DaVita to Treat More Privately Insured Patients
Case Type: improve profitability.
Consulting Firm: ClearView Healthcare Partners first round full time job interview.
Industry Coverage: healthcare: hospital & medical.
Case Interview Question #00903: Your client DaVita Healthcare Partners Inc. is one of the largest kidney care companies in the United States, with corporate headquarters in Denver, Colorado. Their offerings include in-center hemodialysis, in-center nocturnal dialysis, peritoneal dialysis, home hemodialysis, vascular access management,
chronic kidney disease education, and renal diet assistance.

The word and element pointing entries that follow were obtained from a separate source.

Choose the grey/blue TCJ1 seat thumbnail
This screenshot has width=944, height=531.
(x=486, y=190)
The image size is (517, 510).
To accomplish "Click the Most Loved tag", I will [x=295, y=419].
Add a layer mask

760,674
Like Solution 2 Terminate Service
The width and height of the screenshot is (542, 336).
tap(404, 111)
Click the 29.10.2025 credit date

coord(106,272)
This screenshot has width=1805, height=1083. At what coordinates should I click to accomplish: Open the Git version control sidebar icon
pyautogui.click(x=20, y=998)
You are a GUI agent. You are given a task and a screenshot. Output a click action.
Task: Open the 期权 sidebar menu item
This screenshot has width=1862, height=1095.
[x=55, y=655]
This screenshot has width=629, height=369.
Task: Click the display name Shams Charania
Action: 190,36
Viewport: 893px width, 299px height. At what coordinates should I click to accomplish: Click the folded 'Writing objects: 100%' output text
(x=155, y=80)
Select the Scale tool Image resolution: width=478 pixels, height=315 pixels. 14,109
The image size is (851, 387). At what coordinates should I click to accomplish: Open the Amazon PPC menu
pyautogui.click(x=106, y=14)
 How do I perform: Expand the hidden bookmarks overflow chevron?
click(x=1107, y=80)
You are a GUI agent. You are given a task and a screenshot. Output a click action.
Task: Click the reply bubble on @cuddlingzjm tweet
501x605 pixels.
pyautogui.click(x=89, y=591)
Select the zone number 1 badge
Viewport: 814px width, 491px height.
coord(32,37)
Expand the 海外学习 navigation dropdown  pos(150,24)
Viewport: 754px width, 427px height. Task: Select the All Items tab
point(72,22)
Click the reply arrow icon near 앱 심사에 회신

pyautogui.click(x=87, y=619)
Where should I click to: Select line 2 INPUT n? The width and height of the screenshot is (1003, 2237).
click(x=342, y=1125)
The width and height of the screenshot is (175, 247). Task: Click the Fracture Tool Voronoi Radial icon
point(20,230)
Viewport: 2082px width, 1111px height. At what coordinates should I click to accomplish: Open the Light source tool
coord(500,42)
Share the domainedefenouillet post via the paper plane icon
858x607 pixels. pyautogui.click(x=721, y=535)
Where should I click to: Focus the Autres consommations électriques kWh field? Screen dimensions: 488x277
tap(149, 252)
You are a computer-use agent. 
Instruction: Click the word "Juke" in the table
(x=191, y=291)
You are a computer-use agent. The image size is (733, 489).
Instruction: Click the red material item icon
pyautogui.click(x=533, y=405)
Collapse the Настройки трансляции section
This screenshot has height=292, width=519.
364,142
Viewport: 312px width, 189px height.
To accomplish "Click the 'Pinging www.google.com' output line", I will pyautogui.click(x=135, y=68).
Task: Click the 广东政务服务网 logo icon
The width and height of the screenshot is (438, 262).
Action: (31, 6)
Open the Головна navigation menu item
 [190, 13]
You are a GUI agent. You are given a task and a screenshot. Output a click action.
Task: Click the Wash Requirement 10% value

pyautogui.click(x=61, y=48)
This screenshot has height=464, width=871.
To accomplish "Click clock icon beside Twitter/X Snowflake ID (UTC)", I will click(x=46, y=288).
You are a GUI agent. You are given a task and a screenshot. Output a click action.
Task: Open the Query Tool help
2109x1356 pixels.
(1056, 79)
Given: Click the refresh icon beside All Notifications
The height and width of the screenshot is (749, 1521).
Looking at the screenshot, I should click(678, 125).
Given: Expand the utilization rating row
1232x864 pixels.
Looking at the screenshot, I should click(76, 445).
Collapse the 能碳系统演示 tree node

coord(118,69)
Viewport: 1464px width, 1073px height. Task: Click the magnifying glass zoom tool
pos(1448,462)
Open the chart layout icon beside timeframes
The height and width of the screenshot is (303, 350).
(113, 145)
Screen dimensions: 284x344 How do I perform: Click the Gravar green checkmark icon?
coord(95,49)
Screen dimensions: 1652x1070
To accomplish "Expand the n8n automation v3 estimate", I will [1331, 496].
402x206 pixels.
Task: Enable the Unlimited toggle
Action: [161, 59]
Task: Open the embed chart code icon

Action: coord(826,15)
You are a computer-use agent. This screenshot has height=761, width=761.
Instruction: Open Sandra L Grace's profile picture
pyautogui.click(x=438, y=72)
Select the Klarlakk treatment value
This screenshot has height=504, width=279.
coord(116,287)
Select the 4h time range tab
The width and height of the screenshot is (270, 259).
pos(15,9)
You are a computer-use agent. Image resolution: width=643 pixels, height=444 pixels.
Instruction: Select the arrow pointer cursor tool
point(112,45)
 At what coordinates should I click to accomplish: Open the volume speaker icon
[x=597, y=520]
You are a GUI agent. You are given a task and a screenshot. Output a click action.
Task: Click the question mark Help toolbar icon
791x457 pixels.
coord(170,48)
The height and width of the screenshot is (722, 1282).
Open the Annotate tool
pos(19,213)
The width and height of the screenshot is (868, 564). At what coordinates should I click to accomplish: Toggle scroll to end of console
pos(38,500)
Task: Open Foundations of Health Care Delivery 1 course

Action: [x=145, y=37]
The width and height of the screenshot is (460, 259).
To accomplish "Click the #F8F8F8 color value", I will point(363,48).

Your client DaVita owns and operates a chain of kidney dialysis centers. Dialysis is a process where patients whose kidneys are not working normally are connected to a machine; their blood is cleaned and then put back into their body. Patients who need this procedure have serious health problems and once they require dialysis, they need it 3 times a week for the rest of their life. Your client DaVita has 1/3 of the market and there is one major competitor that has 1/3 of the market share. The remaining market is made up of independent doctors that own/operate their own small dialysis center. Your client DaVita has grown through acquisition of smaller operations and now the market is at equilibrium (i.e. there are no other acquisition options). They’ve asked you to help them grow their profits. What would you do?
Possible Answer:
1. Suggested Framework
a. Company strategy / differentiation from competitors
b. Revenue streams
c. Costs
* Major costs
* Cost reduction opportunities
* Benchmark versus competitors
d. Growth options
* Expand services
* Increase prices
* Capture more market share
2. Additional Information to Share (if prompted):
a. Treatment centers – Because many hospitals don’t have dialysis facilities, hospital doctors and specialists must refer patients to an outside treatment facility (i.e. our client, our major competitor or one of the independent treatment centers).
b. Doctors – When graduating from medical school, kidney doctors can go work for a hospital, become a specialist, or they can open their own independent dialysis and treatment practice (much like a dentist does).
c. Referrals – Patients are referred to a dialysis treatment center by their doctor. Because people don’t know one center from another, they go where their doctor tells them to go.
d. Costs – Fixed costs are $300K/year, variable costs are $45K per year.
e. Revenues – Medicare pays $300/treatment, private insurance pays $3000/treatment.
f. Patients (“product mix”) – 90% of patients have Medicare, 10% have private insurance.
3. Summary of Key Insights
* The key to this case is that there are two types of patients: Medicare and private. Medicare patients are not profitable so the company should focus on attracting as many privately insured individuals as possible in order to grow their profits.
* Doctors are the gatekeepers for dialysis centers and must be targeted.
* Make sure that interviewee walks through revenues, costs, profit analysis (breakevens), and strategies for growth.
4. Walkthrough of Solution
a. Costs
* Ask what the major cost items are: building leases, equipment (dialysis machines), labor (nurses, technicians), supplies and materials (drugs, needles), promotions.
* Fixed costs are $300K/year
* Variable costs include the drugs sold to patients and amount to $45K per year
* Things to mention if asked: the building and machines are already leased, wages are generally competitive. Overall, our costs are lower than our competition.
b. Revenue
* Medicare pays $300 per treatment
* Private insurance pays $3000 per treatment
* Prices are determined by the market, so the company has little control over influencing price.
c. Patients
* 90% of patients have Medicare, 10% have private insurance.
d. Profitability
Each patients receive 52 weeks x 3 treatments/week = 156 treatments per year
Medicare patient:
* Each Medicare patient provides 156 x $300 = $46,800 in revenue;
* Variable costs = $45K;
* Profit = $46,800 — $45,000 = $1,800 / year
Private insured patient:
* Each privately insured patient provides 156 x $3,000 = $468,000 in revenue;
* Variable costs = $45K;
* Profit = $468,800 — $45,000 = $423,000 in profit per year (enough to pay for the annual fixed costs of the entire dialysis center $300K/year)
Once the candidate realizes that one privately insured person covers the yearly expenses of the entire operation, ask them how many Medicare patients a center would have to treat to cover their fixed costs: $300,000 / $1,800 = 167 patients
Note: this section could have been solved using breakevens directly (167 patients for Medicare, 1 patient for privately insured).
At this point, ask the candidate what they think our client can do to increase the chances that doctors will refer privately insured patients to us instead of our competitors.
Possible Solution:
* Market our centers to doctors who have private patients (using data from geographic area, demographics, hospital information).
* Because privately insured people are more likely to be wealthy, improve the facility to make it feel more like a spa so that we can differentiate our treatment centers from the competition.
* Look into launching a marketing campaign to build brand awareness so that patients will go to their doctors asking to be referred to our centers.
* Build relationships as soon as doctors graduate from school so they have a loyalty to our client.
* Work out an incentive structure where doctors are rewarded for referring patients (if that’s legal).